WORK INSTRUCTIONS:
Please present each non-blank line of the items below as a row in a Markdown table with the columns "No" for the row number and "Line" for the line itself. Leave the pictures out of the answer.

--- START OF SUPPLIED DATA ---

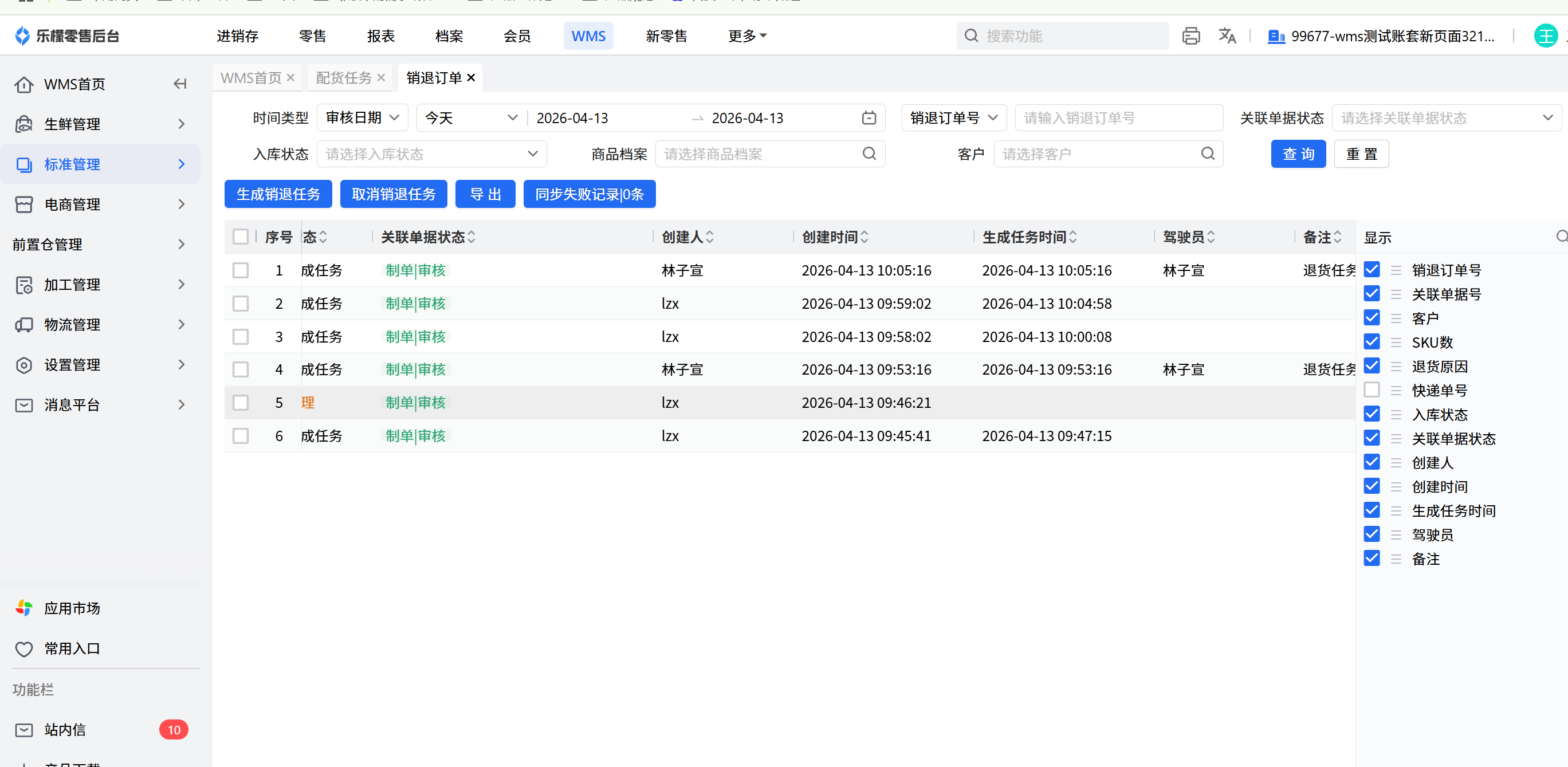Image resolution: width=1568 pixels, height=767 pixels.
Task: Open the date range calendar icon
Action: click(869, 118)
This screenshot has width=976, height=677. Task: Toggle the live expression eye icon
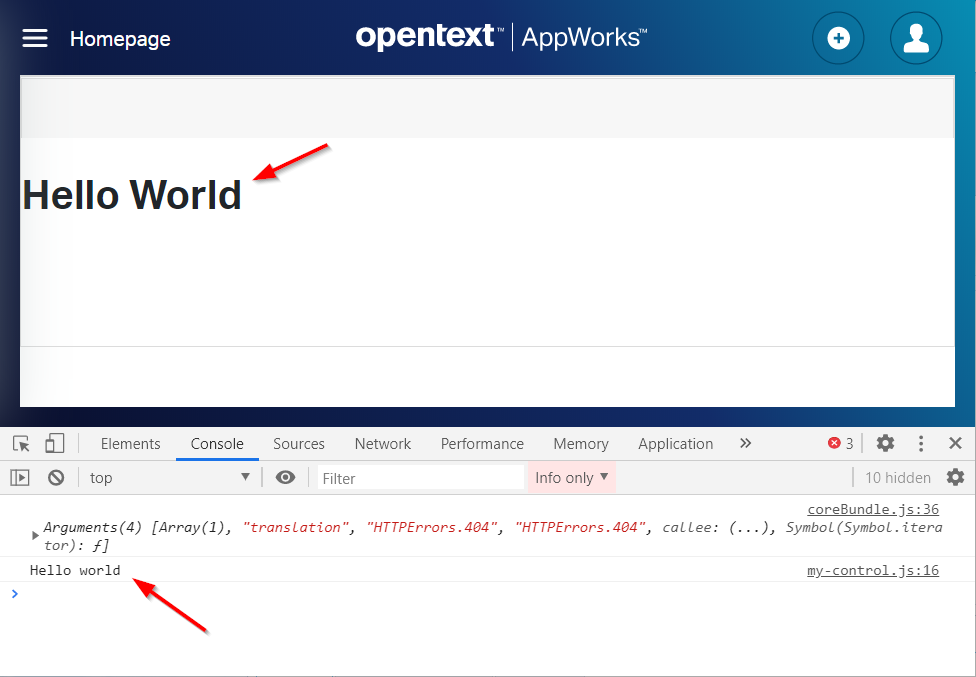285,477
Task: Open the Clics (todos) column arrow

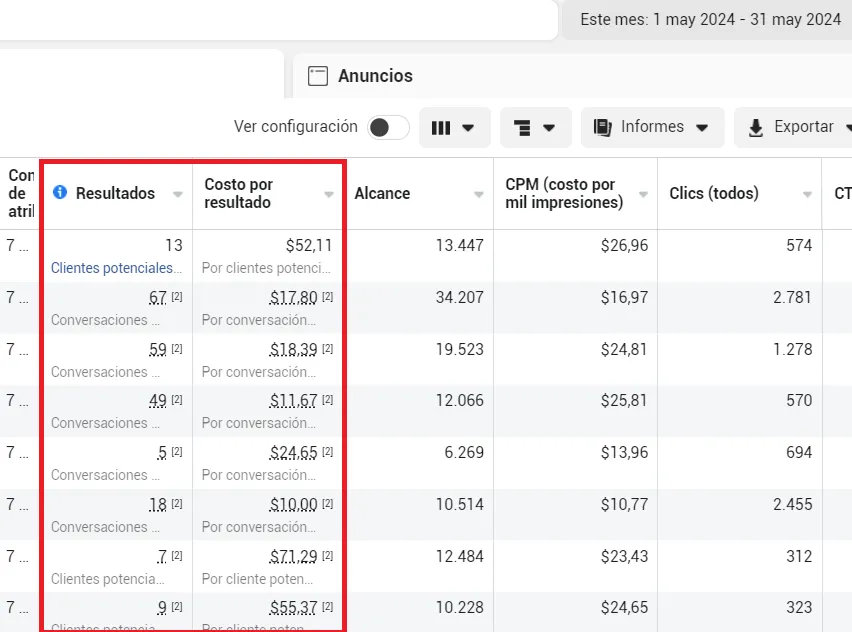Action: tap(807, 194)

--- END OF SUPPLIED DATA ---

RESULT OF THE EXERCISE:
| No | Line |
|---|---|
| 1 | Image resolution: width=1568 pixels, height=767 pixels. |
| 2 | Task: Open the date range calendar icon |
| 3 | Action: click(869, 118) |
| 4 | This screenshot has width=976, height=677. Task: Toggle the live expression eye icon |
| 5 | 285,477 |
| 6 | Task: Open the Clics (todos) column arrow |
| 7 | Action: tap(807, 194) |